“Tu mérites de mourir”.
J’ai été bercé par ce refrain, depuis que j’ai l’âge de cinq ans, depuis que je suis en âge de comprendre la mort et le mérite.
“Tu mérites de mourir. Chaque jour, l’homme est voué à mourir mais sait-on par quel miracle, on se réveille confiant de revoir ceux qu’on aime, confiant de faire ce que l’on avait prévu la veille ou de longue date, confiant de s’endormir et de se réveiller encore et encore.
Mais tout ça peut s’arrêter du jour au lendemain mon fils. Alors n’oublie jamais : tu mérites de mourir, profites-en pour en faire le maximum dans la journée qui vient, peut-être que demain sera trop tard.”
Mon père m’a sermonné chaque matin, entre les tartines et le bol de lait, sous l’oeil approbateur (mais triste ?) de ma mère.
Et regardez maintenant : je suis à la tête d’une des plus grosses entreprises de mon pays, je suis un homme respecté, les hommes d’affaire et les hommes politiques sont tous rassemblés autour de moi ce soir, dans cette immense demeure que je me suis fait construire sur mes terres. A moi, encore à moi : j’ai tout acheté, tout vendu, des hommes que je commande au doigt et à l’oeil sont à mes pieds, je possède tout ce que j’ai toujours voulu, peut-être plus encore.
“Bonsoir M. le Gouverneur, c’est gentil de votre part de vous être déplacés.”
Regardez-les ce soir, il y a même des journalistes, des types du show biz, et au buffet ce n’est pas cette actrice en vogue ? Ca, papa, je te le dois. Un credo qui m’a aiguillonné jusqu’aux cimes de la gloire, jusqu’à ce soir.

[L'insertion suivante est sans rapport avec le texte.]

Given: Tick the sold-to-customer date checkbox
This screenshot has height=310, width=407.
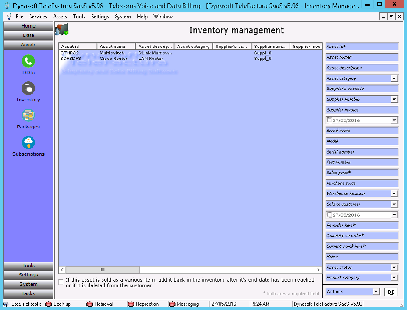Looking at the screenshot, I should tap(329, 215).
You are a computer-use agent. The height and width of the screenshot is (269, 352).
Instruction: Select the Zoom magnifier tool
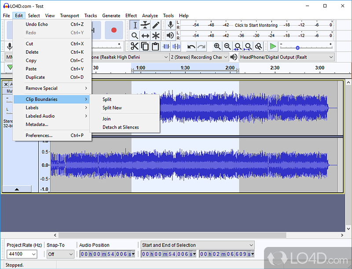pos(135,36)
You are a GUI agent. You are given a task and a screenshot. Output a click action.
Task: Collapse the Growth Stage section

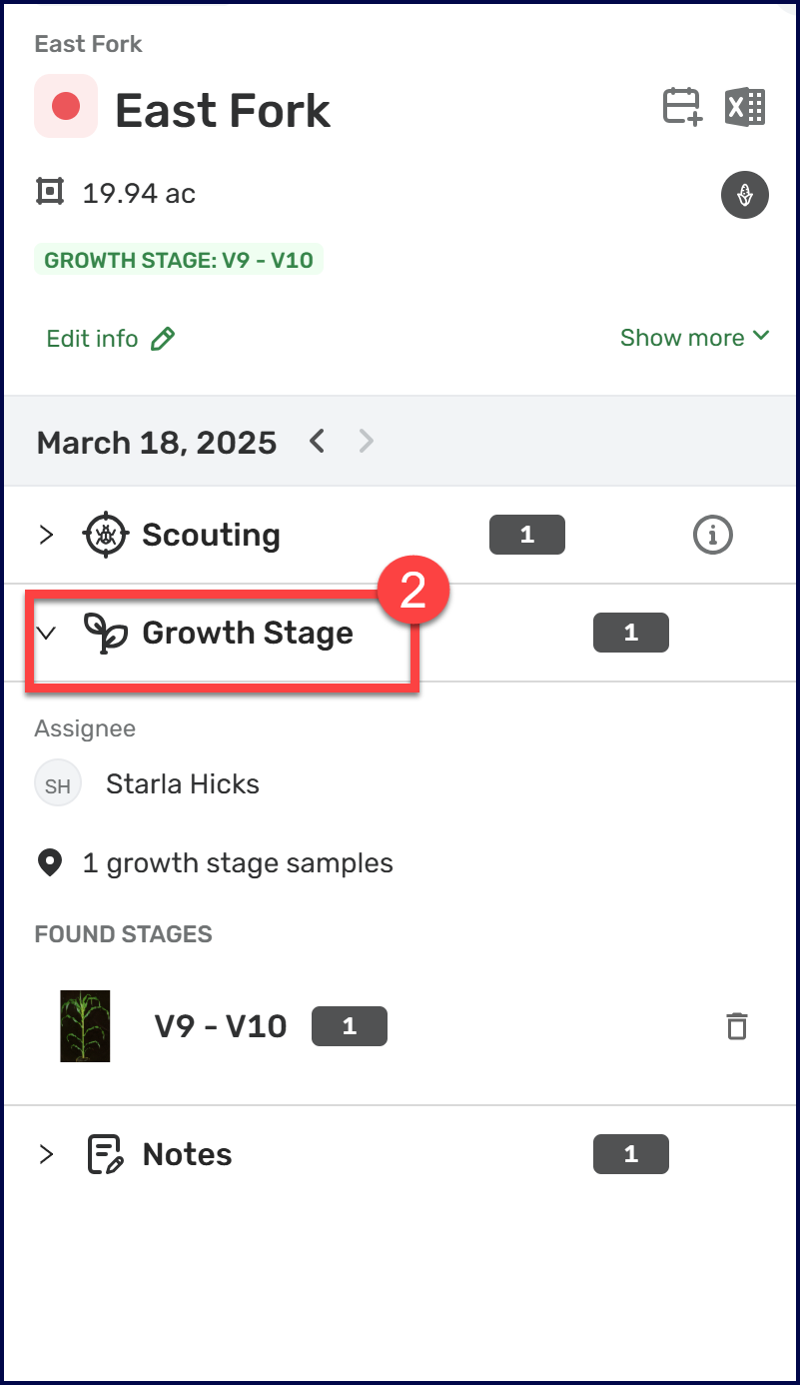coord(46,634)
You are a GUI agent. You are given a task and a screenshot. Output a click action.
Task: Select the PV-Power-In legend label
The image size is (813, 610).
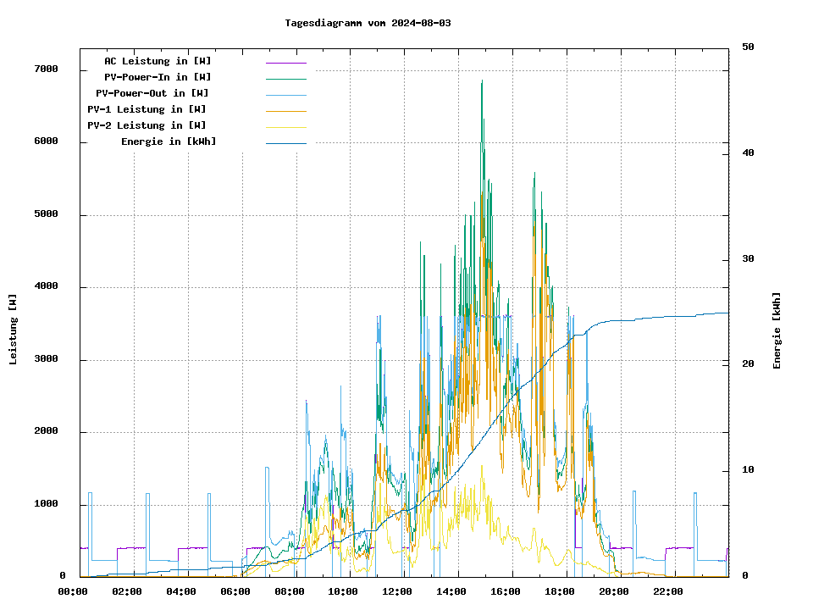pos(163,77)
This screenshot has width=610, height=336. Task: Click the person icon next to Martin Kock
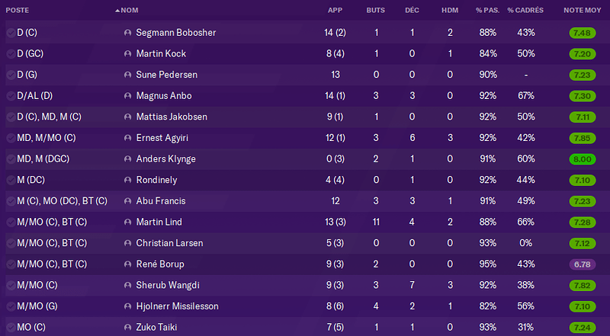(x=127, y=53)
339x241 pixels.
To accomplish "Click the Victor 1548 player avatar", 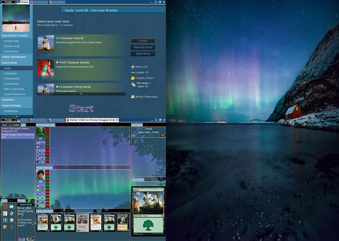I will coord(40,175).
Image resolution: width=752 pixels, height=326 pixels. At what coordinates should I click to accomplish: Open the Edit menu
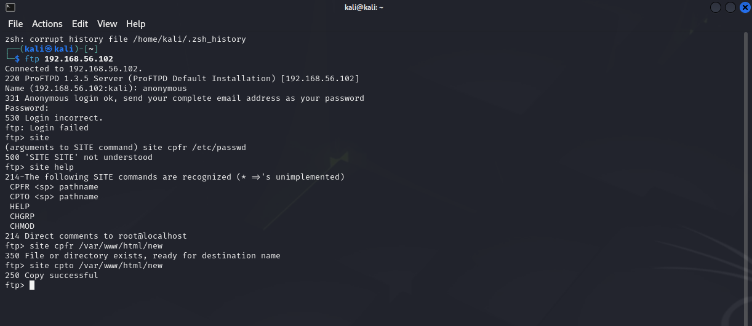point(80,24)
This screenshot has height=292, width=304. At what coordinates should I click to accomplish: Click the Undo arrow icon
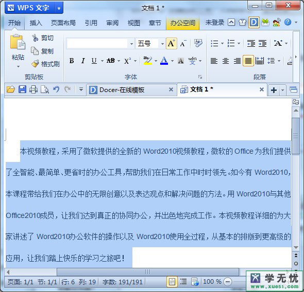coord(56,89)
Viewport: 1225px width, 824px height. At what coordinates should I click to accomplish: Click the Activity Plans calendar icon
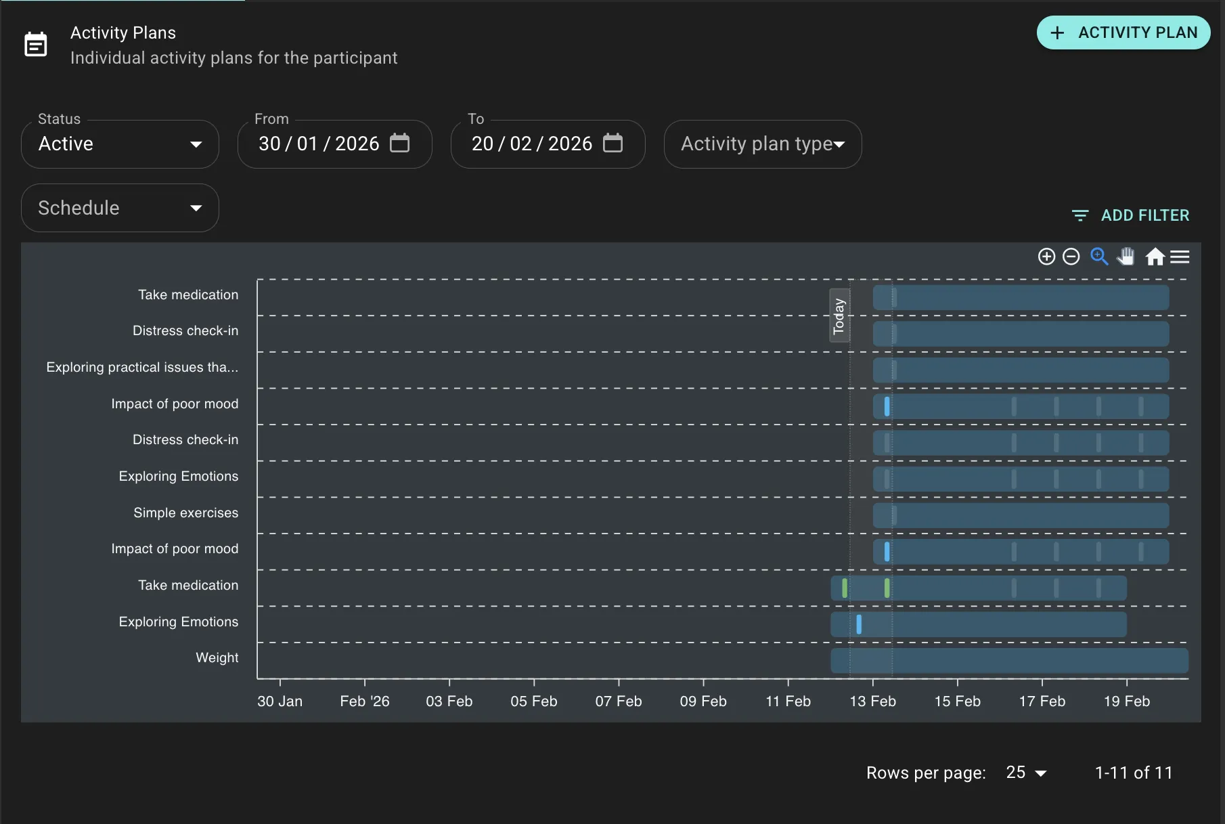pos(36,45)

J’ai tenté d’appliquer ta recette papa. De transmettre le goût de l’effort à ta petite fille unique. “Tu mérites de mourir”, je le lui ai répété tous les jours entre les céréales et le jus d’orange depuis qu’elle est en âge de savoir.
J’ai tenté d’appliquer ta recette papa, malheureusement je n’avais pas les bons ingrédients.

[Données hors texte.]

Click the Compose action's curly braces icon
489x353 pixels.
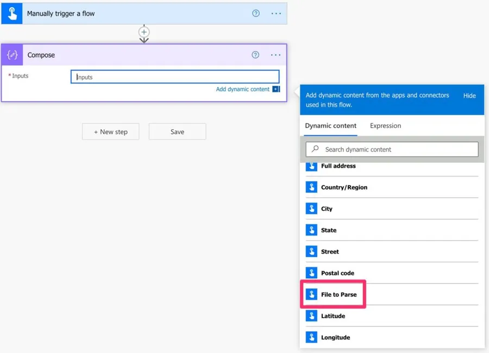click(x=12, y=55)
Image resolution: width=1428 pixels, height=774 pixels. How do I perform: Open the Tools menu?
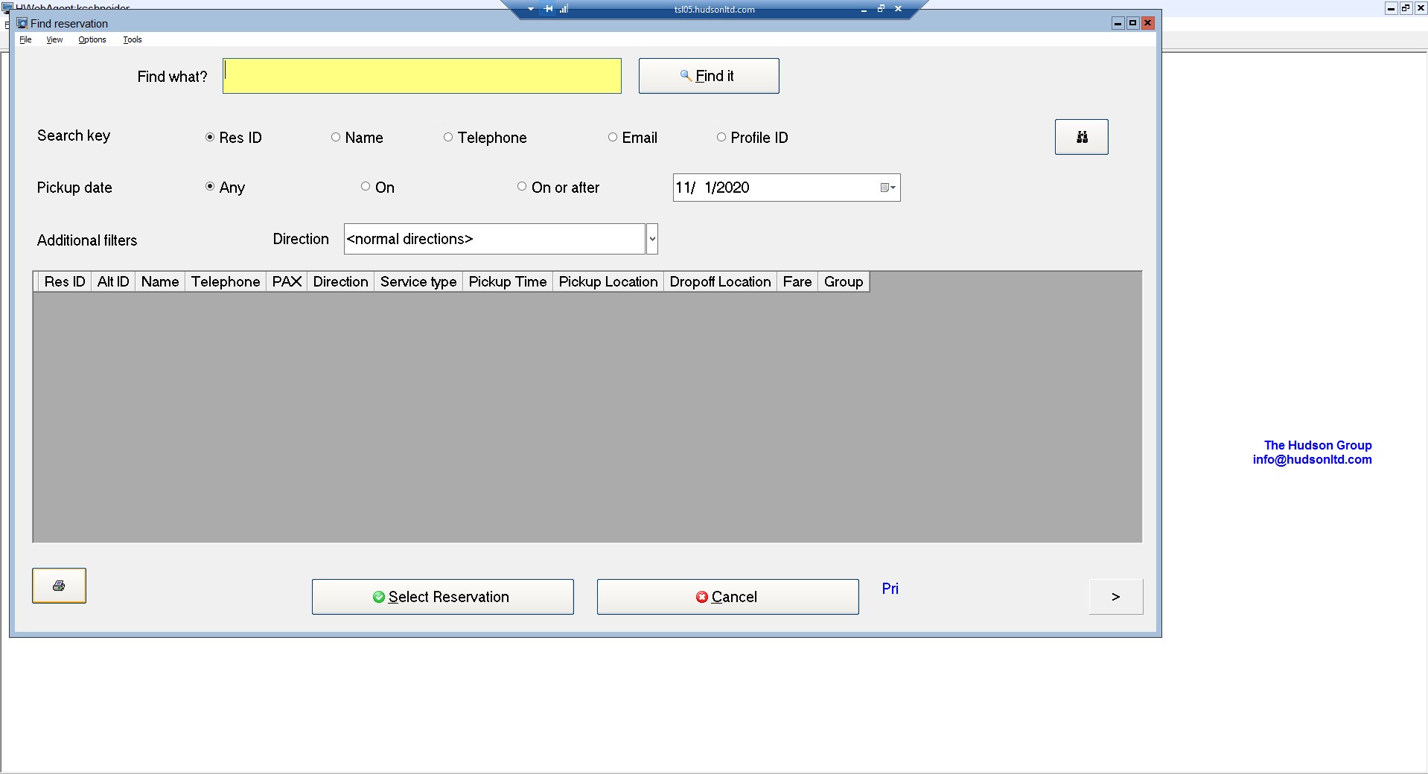point(132,39)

Ce soir, c’est la veillée funèbre de ma petite princesse. 17 ans c’est un âge auquel on mérite tout sauf de mettre fin à ses jours.
Ce soir papa, je mérite de mourir.
Pas écrit depuis longtemps (le boulot).
Nous sommes allés une semaine au ski sans ma fille, trop petite. Elle me manque, ça doit être ça.
Cet article aurait pu s’intituler “Jamais sans ma fille”.